抽出テキスト ::
処理水の安全性

処理水の安全性

福島第一原発の敷地内で保管している処理水が、今秋には貯蔵スペースの限界に達しようとしています。

以前より日本政府は、国内外の有識者から「処理水をどうするのか決定すべきだ」という勧告を受けていました。

そしてちょうど一年前の4月、日本政府は「トリチウム濃度を基準値の40分の1以下になるように希釈してから少量ずつ太平洋に放出する」という計画を発表するに至りました。

そこで、この計画に対する賛否両論の議論が巻き起こったわけです。

例えば賛成派の立場からは、世界の他の原子力発電所でも同程度の濃度のトリチウムを含む水を海に放出していることや、海に放出することが最も現実的な手段だとする発言などがありました。

一方、反対派の立場からは、処理水の中にはトリチウムだけでなく他の放射性元素も含まれているという指摘や、風評被害により福島県の漁業への悪影響を懸念する声などが上がっています。

さて、実際にトリチウムを含む福島第一原発の処理水を海に放出すると何が起こるのでしょうか。

ぜひ科学的な見地から考えてみたいと思います。

事故が発生した2011年3月11日以来、福島第一原発では融解した炉心を冷却するために毎日、水が投入されています。

加えて雨や地下水など、崩壊した原発内には大量の水が浸入し続けています。

浸入した水は今なお強烈な放射線を放つ炉心付近で停滞すると考えられています。

そもそも原発は、ウラン等の重い元素が他の軽い元素に変化する際の莫大なエネルギーを利用して発電しています。

ところが、崩壊してしまった福島第一原発内の炉心は反応が制御されていないために、多種多様の元素が生み出されています。

その元素の一部が浸入した水に溶けだしているわけですが、さらに厄介なことに、新しく生まれた元素も放射線を発生しながら別の元素に変化することもあるため、炉心に触れた水も強烈な放射線を放つようになります。

当然のことながら、強い放射線を放つ水をそのまま外部に流出させるわけにはいきません。

ゆえに福島第一原発では、多核種除去設備(ALPS)によって放射線を放つ物質を低減しているわけです。

しかし残念ながら、この処理では取り除くことができない原子が存在します。

それがトリチウム(三重水素)です。

ここからは理科の授業みたいになりますが、ご承知のとおり元素は陽子と中性子で構成された原子核と、その周りに存在している電子によって構成されています。

原子の種類を決めるのは陽子の数ですが、それに伴い安定に存在できる中性子の数の範囲が決まります。

そして陽子の数が同じで、中性子の数が異なる原子のことを同位体と呼びます。

いわゆる放射性同位体と呼ばれる原子は中性子の数がその範囲から外れています。

例えば水素原子の場合、水素は陽子の数は一つで、中性子の数がゼロです。

それに対し、地球の海に水というかたちで含まれる水素原子のうちおよそ6420個に一つは、中性子を一つ持った「重水素」と呼ばれる原子です。

提供データ ::
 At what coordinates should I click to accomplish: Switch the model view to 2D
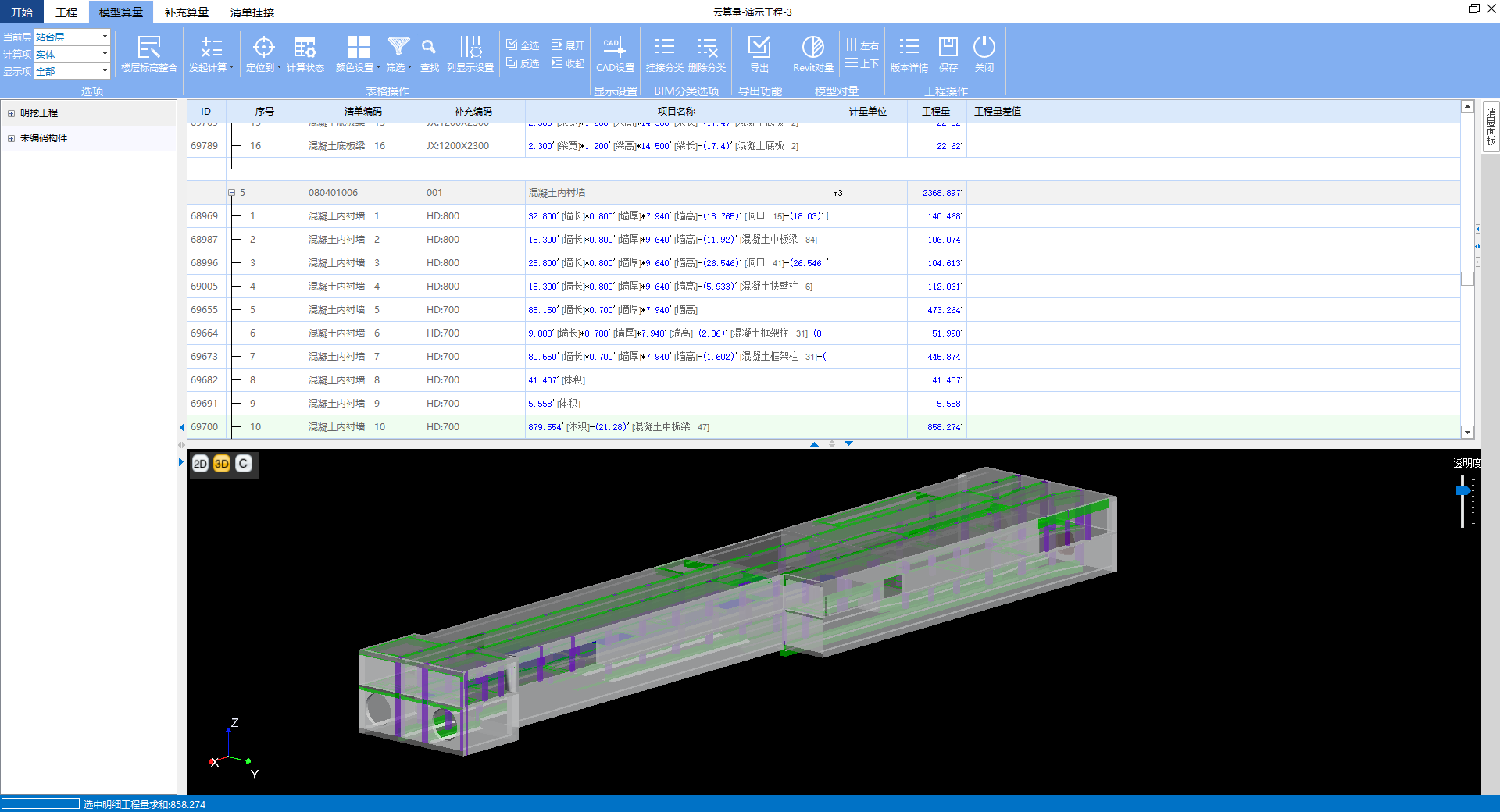click(200, 464)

求められること :: 処理水の安全性についての文章で、多核種除去設備(ALPS)の処理では取り除けないとされる原子は何か、答えてください。

回答 :: トリチウム(三重水素)